El río Salado abarca una cuenca de unos 17 millones de ha, de donde proviene casi el 30 por ciento de la producción agropecuaria del país. Sus recurrentes desbordes afectan a unos ocho millones de hectáreas productivas y cada recurrencia deja pérdidas materiales millonarias.

El proyecto de saneamiento y manejo de la cuenca del Salado apunta a mejorar la actividad económica y el ambiente, y fue elaborado por la consultora británica Halcrow en los años 90. Su costo fue valuado, originalmente, en 1800 millones de dólares.

Los trabajos son financiados con parte del Fideicomiso de Infraestructura Hídrica, más conocido como Fondo Hídrico, que percibe la Nación por la venta de naftas y GNC, y, en forma aleatoria, por un fondo fiduciario creado en la provincia.

Desde 2002 el Fondo Hídrico recaudó $ 2900 millones y debería repartir unos $ 50 millones por mes entre las principales provincias afectadas por inundaciones en la pampa húmeda. Estas son Buenos Aires, Santa Fe, Córdoba y La Pampa. Según datos oficiales, durante 2009 la provincia de Buenos Aires sólo utilizó $ 46 millones de ese fondo.

Además, según un informe del Instituto de Acción Cívica y Planificación Estratégica (Iacpe), de los 350 millones de pesos presupuestados por la provincia para obras hidráulicas, apenas se habrían ejecutado $ 180 millones.

La ministra Alvarez Rodríguez rechazó esas cifras, aunque admitió que no se ejecutaron completamente los fondos presupuestados para obras hidráulicas. Entre el gobierno nacional y el bonaerense se había anunciado, entre 2008 y 2011, una inversión de unos $ 1500 millones para dar continuidad al Plan Maestro.

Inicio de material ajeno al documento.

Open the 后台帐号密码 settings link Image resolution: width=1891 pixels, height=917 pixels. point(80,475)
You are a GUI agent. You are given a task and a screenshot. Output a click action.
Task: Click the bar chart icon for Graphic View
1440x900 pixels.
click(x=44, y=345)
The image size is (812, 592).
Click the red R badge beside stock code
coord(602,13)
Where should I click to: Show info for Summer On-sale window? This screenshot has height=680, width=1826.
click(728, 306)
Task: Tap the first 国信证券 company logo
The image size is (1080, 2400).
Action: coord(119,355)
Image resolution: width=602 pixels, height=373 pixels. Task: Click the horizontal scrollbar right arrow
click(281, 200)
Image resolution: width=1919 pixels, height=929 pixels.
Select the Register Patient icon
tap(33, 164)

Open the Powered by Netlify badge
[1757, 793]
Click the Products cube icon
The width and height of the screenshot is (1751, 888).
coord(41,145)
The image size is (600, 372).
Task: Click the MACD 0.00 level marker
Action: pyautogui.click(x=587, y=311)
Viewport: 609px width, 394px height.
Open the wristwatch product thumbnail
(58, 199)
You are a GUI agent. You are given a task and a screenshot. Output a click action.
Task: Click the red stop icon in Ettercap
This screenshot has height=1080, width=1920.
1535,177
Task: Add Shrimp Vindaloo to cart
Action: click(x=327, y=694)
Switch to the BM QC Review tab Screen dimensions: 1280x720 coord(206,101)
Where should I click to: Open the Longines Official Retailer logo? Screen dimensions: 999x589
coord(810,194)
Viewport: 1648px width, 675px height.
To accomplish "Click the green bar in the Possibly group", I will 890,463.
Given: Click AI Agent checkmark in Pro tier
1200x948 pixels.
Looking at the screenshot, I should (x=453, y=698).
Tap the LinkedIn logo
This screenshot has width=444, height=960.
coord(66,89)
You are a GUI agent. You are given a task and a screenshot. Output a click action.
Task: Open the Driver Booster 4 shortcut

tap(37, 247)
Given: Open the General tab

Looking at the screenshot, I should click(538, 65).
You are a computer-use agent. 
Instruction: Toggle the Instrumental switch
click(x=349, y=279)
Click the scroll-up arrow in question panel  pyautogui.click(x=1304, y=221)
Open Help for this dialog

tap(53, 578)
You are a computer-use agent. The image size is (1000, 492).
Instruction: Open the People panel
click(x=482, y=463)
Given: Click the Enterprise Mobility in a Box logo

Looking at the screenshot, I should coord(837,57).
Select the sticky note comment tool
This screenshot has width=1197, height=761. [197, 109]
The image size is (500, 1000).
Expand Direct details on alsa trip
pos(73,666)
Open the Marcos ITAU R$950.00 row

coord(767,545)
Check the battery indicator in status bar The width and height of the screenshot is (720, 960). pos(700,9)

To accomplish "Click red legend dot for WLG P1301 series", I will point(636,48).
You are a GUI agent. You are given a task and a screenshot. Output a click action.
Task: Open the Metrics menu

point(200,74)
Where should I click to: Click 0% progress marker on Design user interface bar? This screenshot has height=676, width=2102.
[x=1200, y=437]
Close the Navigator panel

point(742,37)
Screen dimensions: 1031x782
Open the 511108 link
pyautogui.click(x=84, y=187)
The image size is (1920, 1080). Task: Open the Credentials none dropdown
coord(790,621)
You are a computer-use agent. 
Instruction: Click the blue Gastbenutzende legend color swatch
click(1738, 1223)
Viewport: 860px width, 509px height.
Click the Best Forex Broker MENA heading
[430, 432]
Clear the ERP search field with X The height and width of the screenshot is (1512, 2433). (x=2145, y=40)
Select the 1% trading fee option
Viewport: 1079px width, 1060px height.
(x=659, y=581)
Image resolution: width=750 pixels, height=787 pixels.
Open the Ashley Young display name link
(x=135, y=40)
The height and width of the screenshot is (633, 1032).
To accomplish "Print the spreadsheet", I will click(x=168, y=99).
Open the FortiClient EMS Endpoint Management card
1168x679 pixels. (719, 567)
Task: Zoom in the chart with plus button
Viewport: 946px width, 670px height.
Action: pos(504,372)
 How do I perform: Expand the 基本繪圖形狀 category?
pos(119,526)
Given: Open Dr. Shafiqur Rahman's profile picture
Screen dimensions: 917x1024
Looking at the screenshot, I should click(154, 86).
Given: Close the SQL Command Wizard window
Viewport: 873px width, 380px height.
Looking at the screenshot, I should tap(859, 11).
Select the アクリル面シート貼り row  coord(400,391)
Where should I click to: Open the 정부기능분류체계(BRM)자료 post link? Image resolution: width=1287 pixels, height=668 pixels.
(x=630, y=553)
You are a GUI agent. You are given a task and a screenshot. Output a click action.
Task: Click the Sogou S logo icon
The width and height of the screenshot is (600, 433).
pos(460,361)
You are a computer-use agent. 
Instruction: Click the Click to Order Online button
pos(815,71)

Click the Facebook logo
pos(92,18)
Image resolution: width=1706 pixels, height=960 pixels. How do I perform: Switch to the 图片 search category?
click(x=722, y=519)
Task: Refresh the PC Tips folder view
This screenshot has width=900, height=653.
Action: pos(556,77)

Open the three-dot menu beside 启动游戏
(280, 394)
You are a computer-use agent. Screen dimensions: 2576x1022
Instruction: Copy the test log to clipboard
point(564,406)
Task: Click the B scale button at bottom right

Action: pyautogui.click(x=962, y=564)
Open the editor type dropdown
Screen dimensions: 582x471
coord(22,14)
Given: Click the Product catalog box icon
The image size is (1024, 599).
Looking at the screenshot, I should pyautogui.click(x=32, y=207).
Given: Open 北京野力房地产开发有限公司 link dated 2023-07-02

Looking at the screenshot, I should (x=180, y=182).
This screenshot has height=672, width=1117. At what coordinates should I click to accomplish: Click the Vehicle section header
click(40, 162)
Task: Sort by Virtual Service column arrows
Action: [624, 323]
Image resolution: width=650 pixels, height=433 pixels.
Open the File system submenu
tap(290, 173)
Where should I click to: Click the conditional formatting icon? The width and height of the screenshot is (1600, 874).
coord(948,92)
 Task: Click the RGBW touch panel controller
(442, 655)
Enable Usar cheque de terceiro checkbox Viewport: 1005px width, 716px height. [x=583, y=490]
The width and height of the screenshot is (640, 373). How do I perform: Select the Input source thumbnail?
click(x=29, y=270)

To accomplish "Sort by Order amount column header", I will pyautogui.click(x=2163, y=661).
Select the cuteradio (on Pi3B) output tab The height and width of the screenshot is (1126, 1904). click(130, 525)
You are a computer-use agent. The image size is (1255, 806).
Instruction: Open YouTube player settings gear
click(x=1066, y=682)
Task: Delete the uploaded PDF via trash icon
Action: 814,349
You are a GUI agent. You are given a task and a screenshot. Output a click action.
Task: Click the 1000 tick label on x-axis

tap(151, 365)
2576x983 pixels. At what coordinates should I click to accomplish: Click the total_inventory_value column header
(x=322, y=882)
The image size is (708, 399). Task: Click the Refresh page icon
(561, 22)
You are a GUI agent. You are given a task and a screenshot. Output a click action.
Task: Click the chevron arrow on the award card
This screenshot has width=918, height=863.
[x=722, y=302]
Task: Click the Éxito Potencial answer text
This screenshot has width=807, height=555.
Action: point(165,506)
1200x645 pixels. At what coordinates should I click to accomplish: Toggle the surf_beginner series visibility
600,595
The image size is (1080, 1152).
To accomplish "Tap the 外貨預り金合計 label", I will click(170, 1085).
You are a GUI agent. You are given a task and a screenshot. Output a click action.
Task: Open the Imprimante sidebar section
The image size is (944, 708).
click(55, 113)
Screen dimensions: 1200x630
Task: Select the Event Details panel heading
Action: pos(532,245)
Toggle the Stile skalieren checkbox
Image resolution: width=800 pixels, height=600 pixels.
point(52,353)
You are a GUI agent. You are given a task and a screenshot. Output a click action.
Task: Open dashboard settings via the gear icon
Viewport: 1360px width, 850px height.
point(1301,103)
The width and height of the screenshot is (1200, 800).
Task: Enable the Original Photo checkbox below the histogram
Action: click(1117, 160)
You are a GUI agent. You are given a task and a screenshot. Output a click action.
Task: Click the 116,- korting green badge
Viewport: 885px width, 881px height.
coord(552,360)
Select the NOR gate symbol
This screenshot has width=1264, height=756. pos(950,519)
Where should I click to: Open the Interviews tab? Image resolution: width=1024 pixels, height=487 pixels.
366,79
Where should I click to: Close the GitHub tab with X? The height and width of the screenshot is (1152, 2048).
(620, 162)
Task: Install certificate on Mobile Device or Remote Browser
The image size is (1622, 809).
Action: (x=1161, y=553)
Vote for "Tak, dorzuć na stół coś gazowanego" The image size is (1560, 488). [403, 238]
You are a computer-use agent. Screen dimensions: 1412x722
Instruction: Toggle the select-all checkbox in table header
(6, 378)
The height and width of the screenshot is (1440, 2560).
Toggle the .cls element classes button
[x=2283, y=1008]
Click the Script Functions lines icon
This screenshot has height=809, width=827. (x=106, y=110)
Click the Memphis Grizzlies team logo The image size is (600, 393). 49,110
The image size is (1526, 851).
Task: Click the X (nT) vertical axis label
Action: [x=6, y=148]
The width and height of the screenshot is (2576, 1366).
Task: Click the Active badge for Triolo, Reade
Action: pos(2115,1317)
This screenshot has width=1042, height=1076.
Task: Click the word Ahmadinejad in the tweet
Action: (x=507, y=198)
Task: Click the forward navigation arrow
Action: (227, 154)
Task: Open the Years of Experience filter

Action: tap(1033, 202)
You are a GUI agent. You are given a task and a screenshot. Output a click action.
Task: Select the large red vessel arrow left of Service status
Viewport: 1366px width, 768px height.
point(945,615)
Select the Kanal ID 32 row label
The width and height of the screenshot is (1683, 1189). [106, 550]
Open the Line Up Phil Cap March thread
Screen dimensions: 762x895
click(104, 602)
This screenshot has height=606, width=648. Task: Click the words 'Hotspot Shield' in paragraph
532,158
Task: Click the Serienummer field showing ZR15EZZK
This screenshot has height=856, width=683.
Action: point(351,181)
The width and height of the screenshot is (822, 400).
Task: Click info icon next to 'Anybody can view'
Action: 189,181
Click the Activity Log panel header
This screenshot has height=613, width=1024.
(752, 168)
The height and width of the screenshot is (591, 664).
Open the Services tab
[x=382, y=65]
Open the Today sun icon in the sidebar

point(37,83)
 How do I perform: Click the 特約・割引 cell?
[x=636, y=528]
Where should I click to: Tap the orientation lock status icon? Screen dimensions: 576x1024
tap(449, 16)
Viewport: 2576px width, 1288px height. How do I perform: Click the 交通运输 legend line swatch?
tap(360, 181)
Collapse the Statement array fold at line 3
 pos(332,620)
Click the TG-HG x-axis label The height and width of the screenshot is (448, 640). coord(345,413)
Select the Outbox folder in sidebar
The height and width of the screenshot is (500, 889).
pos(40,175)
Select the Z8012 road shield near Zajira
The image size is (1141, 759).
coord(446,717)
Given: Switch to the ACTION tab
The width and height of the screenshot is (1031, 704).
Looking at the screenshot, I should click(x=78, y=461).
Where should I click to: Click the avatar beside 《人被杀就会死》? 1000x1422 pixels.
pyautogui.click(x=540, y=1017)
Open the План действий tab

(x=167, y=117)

"Prácticamente, desde que asumió Scioli nunca apareció la plata para avanzar con el plan", se quejó el titular de Carbap, Pedro Apaolaza. Esa entidad integra, junto con Coninagro, Sociedad Rural y Federación Agraria y la Unión Industrial Argentina (UIA), la comisión auditora del megaemprendimiento hidráulico.
Sin audiencia

El representante de la Rural en la citada comisión, Marcelo Fielder, manifestó su preocupación y denunció que Alvarez Rodríguez no respondió ninguno de los cuatro pedidos de audiencia que las entidades del campo le realizaron para manifestarle su preocupación por la falta de avance de las obras. Los ruralistas intentaron llegar a la ministra mediante la gestión de funcionarios del Ministerio de Asuntos Agrarios bonaerense, pero tampoco tuvieron suerte.

Los trabajos del Plan Maestro se encuentran aún en la segunda fase -el proyecto prevé cuatro etapas- y sólo avanzaron, apenas, desde 2008 con la ejecución del dragado del río hasta el arroyo Los Poronguitos y, desde allí hasta la laguna Las Flores Grande, la tarea aún está inconclusa. Este fue el último trabajo anunciado, en agosto de 2008. Ahora, las autoridades bonaerenses buscan que la Subsecretaría de Recursos Hídricos de la Nación libere fondos que permitan financiar la tercera fase.

En este contexto, casi 100.000 hectáreas de los partidos de General Villegas, Rivadavia y Florentino Ameghino, en el noroeste de la provincia, se encuentran en estado de alerta, afectados por las intensas lluvias de los últimos meses. De no cambiar este panorama, otros distritos de la región podrían sufrir las mismas consecuencias.

En General Villegas hay caminos cortados y accesos intransitables a localidades como Santa Regina o Santa Eleodora. "Los canales están colapsados y hay una imposibilidad de la naturaleza de desagotar los campos. Esto tiene visos de catástrofe", advirtió a LA NACION el intendente local, Gilberto Alegre (PJ).

Para el intendente de Rivadavia, Sergio Buil (UCR), "se puede perder buena parte de la producción. El gobierno provincial debería hacer algo", consideró.

También están en alerta por la crecida del río Paraná los distritos bonaerenses de San Nicolás, Baradero y Ramallo. Hay preocupación en Junín y, como secuela del desborde del río Areco, hay zonas anegadas en Chacabuco y Chivilcoy.